[Provided data Boundary: Start]
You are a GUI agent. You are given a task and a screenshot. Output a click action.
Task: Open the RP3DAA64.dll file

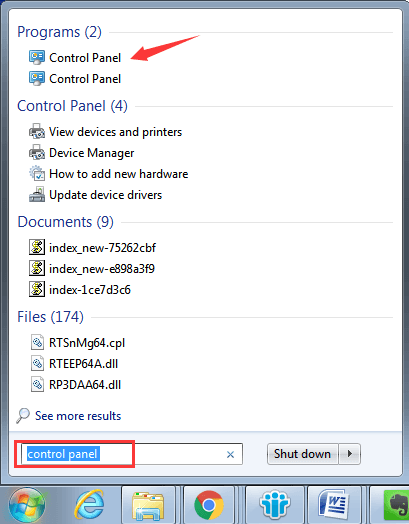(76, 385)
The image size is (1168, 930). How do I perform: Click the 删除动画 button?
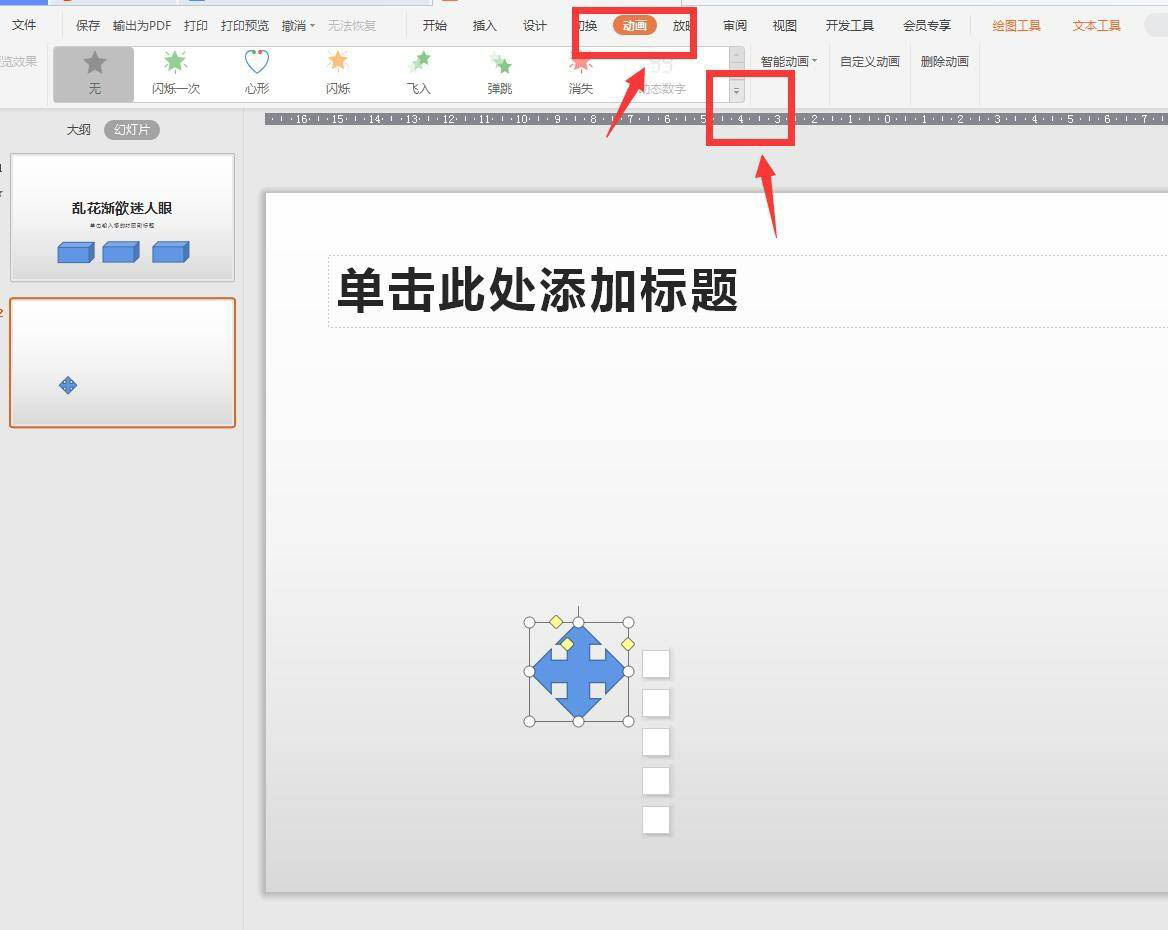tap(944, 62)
[Provided data Boundary: End]
* Assignment: Keep each line of the records exactly as it is while transcribing them, but leave the images behind.

* Expected answer:
You are a GUI agent. You are given a task and a screenshot. Output a click action.
Task: Open the RP3DAA64.dll file

(76, 385)
The image size is (1168, 930). How do I perform: Click the 删除动画 button?
tap(944, 62)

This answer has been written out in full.